NHL: Pittsburgh awansował do finału Eastern Conference

Dzięki bramce Dariusa Kasparaitisa i zwycięstwu w dogrywce nad Buffalo Sabres 3:2 hokeiści Pittsburgh Penguins awansowali do finału Eastern Conference. Spotkają się tam z obrońcami Pucharu Stanleya New Jersey Devils. W finale Western Conference zagrają Colorado Avalanche z St. Louis Blues.

NHL: Pittsburgh awansował do finału Eastern Conference

Dzięki bramce Dariusa Kasparaitisa i zwycięstwu w dogrywce nad Buffalo Sabres 3:2 hokeiści Pittsburgh Penguins awansowali do finału Eastern Conference. Spotkają się tam z obrońcami Pucharu Stanleya New Jersey Devils. W finale Western Conference zagrają Colorado Avalanche z St. Louis Blues.

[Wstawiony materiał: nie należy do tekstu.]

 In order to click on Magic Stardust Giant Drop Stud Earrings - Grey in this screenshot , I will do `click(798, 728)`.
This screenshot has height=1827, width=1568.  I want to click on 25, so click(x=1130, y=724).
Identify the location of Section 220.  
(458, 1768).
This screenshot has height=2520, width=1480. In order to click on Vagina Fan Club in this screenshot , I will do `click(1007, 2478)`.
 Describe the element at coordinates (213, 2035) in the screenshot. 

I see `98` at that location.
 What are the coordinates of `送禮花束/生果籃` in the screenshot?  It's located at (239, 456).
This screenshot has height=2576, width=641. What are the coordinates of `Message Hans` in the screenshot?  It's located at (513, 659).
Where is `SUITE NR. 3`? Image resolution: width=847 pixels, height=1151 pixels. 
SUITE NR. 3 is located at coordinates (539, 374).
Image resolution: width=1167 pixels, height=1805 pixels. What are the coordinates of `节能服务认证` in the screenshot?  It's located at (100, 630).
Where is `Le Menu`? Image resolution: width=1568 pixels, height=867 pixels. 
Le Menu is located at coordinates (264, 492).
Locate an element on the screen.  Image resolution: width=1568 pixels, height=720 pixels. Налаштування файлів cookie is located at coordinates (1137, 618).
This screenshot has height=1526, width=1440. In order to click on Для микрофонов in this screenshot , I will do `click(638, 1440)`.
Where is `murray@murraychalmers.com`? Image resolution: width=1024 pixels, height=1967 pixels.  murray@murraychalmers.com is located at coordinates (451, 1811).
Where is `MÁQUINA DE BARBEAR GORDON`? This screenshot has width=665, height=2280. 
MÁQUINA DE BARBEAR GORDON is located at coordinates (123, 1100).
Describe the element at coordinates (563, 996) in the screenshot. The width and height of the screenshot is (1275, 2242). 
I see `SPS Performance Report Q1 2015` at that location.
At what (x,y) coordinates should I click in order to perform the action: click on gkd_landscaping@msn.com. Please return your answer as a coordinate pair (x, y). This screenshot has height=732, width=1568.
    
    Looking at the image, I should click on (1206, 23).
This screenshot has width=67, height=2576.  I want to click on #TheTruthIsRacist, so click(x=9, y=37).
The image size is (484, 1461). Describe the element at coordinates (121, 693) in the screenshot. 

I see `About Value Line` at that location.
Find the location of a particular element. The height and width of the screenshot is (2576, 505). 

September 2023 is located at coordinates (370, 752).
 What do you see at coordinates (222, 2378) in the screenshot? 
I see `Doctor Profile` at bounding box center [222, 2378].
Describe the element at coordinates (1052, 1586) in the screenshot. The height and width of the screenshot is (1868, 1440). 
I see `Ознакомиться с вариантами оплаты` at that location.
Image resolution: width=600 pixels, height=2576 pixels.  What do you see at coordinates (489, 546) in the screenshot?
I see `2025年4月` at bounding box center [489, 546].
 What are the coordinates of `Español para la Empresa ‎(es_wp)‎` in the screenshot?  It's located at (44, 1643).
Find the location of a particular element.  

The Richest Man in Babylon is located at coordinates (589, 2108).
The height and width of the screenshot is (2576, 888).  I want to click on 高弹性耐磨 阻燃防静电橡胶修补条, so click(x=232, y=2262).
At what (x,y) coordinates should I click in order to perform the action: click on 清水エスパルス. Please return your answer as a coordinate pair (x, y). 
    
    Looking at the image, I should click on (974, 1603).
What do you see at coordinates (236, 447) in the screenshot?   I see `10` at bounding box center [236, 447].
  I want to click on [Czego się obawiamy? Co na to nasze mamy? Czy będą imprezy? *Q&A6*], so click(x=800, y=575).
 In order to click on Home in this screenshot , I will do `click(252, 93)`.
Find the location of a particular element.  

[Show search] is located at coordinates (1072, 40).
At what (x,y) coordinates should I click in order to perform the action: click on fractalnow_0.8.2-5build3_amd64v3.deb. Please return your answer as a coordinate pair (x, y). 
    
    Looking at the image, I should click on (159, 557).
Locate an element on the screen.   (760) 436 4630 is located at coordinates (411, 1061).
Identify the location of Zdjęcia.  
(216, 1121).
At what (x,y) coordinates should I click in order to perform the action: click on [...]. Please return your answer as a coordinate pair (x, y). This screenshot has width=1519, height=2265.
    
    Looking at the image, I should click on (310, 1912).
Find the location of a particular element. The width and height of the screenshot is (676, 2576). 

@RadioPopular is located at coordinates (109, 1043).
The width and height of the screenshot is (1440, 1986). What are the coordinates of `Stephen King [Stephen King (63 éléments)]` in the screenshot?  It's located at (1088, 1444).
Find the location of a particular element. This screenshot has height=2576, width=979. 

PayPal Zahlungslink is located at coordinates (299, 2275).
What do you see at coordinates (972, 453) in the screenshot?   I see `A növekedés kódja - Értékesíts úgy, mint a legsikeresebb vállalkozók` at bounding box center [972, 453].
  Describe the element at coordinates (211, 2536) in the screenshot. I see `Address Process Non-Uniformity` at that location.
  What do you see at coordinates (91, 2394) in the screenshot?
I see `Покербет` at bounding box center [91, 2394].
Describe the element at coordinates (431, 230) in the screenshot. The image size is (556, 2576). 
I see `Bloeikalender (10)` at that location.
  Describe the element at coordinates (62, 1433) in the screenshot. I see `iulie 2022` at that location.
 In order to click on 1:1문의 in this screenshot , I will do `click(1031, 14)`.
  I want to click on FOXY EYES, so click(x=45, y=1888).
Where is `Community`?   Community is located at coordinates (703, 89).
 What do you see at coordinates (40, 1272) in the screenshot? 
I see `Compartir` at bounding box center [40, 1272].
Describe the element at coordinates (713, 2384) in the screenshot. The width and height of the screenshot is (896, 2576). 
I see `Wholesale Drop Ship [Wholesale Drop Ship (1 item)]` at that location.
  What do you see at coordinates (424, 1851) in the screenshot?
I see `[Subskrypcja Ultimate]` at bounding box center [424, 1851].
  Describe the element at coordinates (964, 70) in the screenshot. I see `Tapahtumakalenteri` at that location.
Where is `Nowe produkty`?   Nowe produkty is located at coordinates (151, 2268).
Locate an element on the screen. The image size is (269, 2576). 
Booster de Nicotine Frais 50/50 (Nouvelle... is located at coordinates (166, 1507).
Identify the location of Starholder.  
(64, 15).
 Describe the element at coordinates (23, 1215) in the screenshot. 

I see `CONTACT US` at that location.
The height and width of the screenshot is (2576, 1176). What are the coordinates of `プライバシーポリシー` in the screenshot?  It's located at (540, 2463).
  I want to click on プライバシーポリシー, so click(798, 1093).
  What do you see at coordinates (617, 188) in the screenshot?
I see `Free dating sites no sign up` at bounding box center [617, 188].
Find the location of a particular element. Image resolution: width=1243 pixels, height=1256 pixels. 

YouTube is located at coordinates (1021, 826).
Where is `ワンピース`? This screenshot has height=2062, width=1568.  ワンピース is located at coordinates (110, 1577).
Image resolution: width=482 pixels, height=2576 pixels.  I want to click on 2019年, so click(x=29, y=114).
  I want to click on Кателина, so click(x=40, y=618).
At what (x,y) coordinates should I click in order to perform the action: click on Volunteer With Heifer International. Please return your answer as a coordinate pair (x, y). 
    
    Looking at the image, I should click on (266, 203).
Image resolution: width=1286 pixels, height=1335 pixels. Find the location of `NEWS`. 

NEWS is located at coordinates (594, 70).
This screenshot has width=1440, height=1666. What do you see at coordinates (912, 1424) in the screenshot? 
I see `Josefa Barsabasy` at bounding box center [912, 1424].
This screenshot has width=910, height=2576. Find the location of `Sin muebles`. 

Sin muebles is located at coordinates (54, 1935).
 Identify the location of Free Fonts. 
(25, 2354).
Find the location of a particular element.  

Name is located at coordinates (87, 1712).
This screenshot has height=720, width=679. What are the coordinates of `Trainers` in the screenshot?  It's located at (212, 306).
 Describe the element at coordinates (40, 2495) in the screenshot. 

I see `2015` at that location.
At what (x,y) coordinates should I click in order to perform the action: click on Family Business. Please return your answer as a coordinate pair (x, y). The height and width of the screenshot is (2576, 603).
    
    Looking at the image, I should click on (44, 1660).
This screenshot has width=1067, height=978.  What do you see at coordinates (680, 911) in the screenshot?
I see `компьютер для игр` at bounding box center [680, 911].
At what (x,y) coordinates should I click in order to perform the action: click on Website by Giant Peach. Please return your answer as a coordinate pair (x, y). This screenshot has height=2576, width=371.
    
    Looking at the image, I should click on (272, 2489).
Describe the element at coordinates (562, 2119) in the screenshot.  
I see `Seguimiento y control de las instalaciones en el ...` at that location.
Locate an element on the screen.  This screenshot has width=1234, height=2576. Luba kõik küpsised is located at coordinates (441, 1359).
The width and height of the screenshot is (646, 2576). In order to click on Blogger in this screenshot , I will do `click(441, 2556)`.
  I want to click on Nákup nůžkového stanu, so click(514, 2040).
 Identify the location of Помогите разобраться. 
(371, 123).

Kasparaitis, zawsze twardo grający obrońca zdobył pierwszego gola w play off od roku. Otrzymał podanie od Roberta Langa i pokonał bramkarza Buffalo słynnego Dominika Haszka, strzałem z najbliższej odległości. Krążek odbił się jeszcze od zaskoczonego "Dominatora". Jednym z gratulujących Kasparaitisowi był Mario Lemieux, który wrócił do gry po ponad trzyletniej przerwie. Dzięki Kasparaitisowi Penguins znajdą się w finale Eastern Conference po raz pierwszy od 1996 roku.

To był dramatyczny, decydujący o awansie, siódmy mecz serii.

Jaromir Jagr ani razu nie oddał strzału, ale pomógł w wypracowaniu trzech bramek dla Pittsburgha.

Sabres całą wakacyjną przerwę będą mogli poświęcić na przemyślenia jak stracili prowadzenie w ostatnich dwóch meczach za każdym razem w trzeciej kwarcie i o straconych dwóch bramkach w dogrywce. Byli 78 sekund od wyeliminowania Penguins we wtorek, ale Mario Lemieux wyrównał i doprowadził do dogrywki, w której gola zdobył Martin Straka.

Wczoraj Buffalo hokeiści objęli prowadzenie 2:1 32 sekundy po rozpoczęciu trzeciej tercji, ale 11 minut przed końcem wyrównał Lang, doprowadzając do trzeciej dogrywki z rzędu w tej rywalizacji.

- To najwspanialszy gol w mojej karierze - powiedział Kasparaitis. - Fakt, nie jestem łowcą bramek, to nie moja robota.

- Byliśmy wielcy. Kasper [Kasparaitis] nie jest tutaj dla swoich ofensywnych talentów, ale jak zobaczył swoją szansę, wykorzystał ją.

- Zrobiliśmy kilka zaskakujących manewrów. Obrońca Andrew Ference grał podczas przewagi jako napastnik i zdobył gola. W trzeciej tercji rozdzieliliśmy atak Lemieux-Jagr. Mario zaczął grać z Aleksiejem Kowaliowem, a Jaromir z Martinem Straką i Langiem. I to też zadziałało. To wspaniałe uczucie doprowadzić do takiego sukcesu w pierwszym roku pracy jako trener - powiedział szkoleniowiec Pittsburgha Ivan Hlinka.